You must set the Kubernetes scheduler image version according to your Kubernetes server version during installation.
(We use the version 1.25.4)

helm repo add vgpu-charts https://4paradigm.github.io/k8s-vgpu-scheduler
helm install vgpu vgpu-charts/vgpu --set scheduler.kubeScheduler.imageTag=v1.25.4 -n kube-system

To test if everything works, you could run a simple GPU pod:

apiVersion: v1
kind: Pod
metadata:
  name: gpu-pod
spec:
  containers:
    - name: ubuntu-container
      image: ubuntu:18.04
      command: ["bash", "-c", "sleep 86400"]
      resources:
        limits:
          nvidia.com/gpu: 1

It is essential that the value nvidia.com/gpu cannot exceed 1 if there is only one card on the cluster. But multiple pods can all have the value 1, and the GPU will be shared among the pods.

OpenFaaS

Create a Profile (Optional)

If there are both CPU and GPU clients on the machine, we should create a Profile using taints and affinity to place functions on the node with a GPU.

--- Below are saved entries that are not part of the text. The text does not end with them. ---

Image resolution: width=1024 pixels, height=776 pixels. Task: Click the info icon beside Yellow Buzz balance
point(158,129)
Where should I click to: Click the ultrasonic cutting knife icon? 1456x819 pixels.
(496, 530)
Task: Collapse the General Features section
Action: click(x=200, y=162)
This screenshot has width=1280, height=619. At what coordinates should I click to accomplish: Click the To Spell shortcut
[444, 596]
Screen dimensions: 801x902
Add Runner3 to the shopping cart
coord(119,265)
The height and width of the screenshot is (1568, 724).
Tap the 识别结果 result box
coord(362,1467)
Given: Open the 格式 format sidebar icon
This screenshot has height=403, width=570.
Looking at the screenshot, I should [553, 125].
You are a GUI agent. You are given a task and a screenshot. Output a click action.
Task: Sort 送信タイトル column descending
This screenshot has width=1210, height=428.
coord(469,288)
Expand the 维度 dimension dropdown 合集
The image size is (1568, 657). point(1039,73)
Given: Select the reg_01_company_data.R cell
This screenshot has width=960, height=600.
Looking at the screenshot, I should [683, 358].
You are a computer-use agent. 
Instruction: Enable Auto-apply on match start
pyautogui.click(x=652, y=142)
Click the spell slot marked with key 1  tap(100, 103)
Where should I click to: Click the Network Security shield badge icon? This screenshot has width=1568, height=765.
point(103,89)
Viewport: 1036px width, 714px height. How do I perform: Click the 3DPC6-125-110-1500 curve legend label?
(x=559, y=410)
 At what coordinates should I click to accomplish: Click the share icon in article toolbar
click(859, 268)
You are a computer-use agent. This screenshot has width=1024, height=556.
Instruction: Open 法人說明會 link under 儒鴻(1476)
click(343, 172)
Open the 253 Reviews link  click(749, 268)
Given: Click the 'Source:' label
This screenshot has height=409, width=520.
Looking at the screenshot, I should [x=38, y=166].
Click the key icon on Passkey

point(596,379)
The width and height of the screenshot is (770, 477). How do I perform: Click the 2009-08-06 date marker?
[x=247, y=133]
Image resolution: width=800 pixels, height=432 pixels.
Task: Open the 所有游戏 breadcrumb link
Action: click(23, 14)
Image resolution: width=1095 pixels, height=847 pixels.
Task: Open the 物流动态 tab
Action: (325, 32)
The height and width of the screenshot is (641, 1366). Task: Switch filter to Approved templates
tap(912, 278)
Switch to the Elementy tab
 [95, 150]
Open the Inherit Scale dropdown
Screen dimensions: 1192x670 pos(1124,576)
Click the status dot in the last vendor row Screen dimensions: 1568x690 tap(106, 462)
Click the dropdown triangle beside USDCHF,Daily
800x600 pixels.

The following steps are extracted from the official documentation:

First, Label and Taint the node with the GPU:

kubectl label nodes <NODE_NAME> gpu=on # should be already done in the previous step
kubectl taint nodes <NODE_NAME> gpu:NoSchedule

Create a Profile that allows functions to run on this node.

kubectl apply -f- << EOF
kind: Profile
apiVersion: openfaas.com/v1
metadata:
  name: withgpu
  namespace: openfaas
spec:
    tolerations:
    - key: "gpu"
      operator: "Exists"
      effect: "NoSchedule"
    affinity:
      nodeAffinity:
        requiredDuringSchedulingIgnoredDuringExecution:
          nodeSelectorTerms:
          - matchExpressions:
            - key: gpu
              operator: In
              values:
              - on
EOF

Then we could add the following line in the config yaml file for the OpenFaaS function:

com.openfaas.profile: withgpu

Deploy a GPU client

Before deploying it to OpenFaaS, we need to prepare the docker image specifically for the GPU clients.

Creating the docker image for GPU clients

We would need the following base image for GPU clients:

FROM --platform=${TARGETPLATFORM:-linux/amd64} tensorflow/tensorflow:2.10.0-gpu
COPY requirements.txt .
COPY test_requirements.txt .
RUN pip install -r requirements.txt # tensorflow could be excluded, as already present
RUN pip install -r test_requirements.txt
CMD ["python"]

The exact config and Dockerfile for GPU clients and base image is listed here.

Deploying to OpenFaaS

To deploy a GPU client on OpenFaaS, we need to the requests and limits for the GPU in the YAML file as shown in the following example:

version: 1.0
provider:
    name: openfaas
    gateway: http://127.0.0.1:8080
functions:
    gpu−client:
        lang: python3−http−debian
        handler: ./client
        image: fedless−gpu−client
        limits:
            cpu: 2000m
            memory: 3000Mi
            nvidia.com/gpu: 1
            nvidia.com/gpucores: 18
            nvidia.com/gpumem−percentage: 18
        requests:
            nvidia.com/gpu: 1
            nvidia.com/gpucores: 18
            nvidia.com/gpumem−percentage: 18
        environment:
            gpu_memory_fraction: 0.18 # this is for limiting memory usage on the tensorflow level

gpu_memory_fraction is defined and used in the function handler.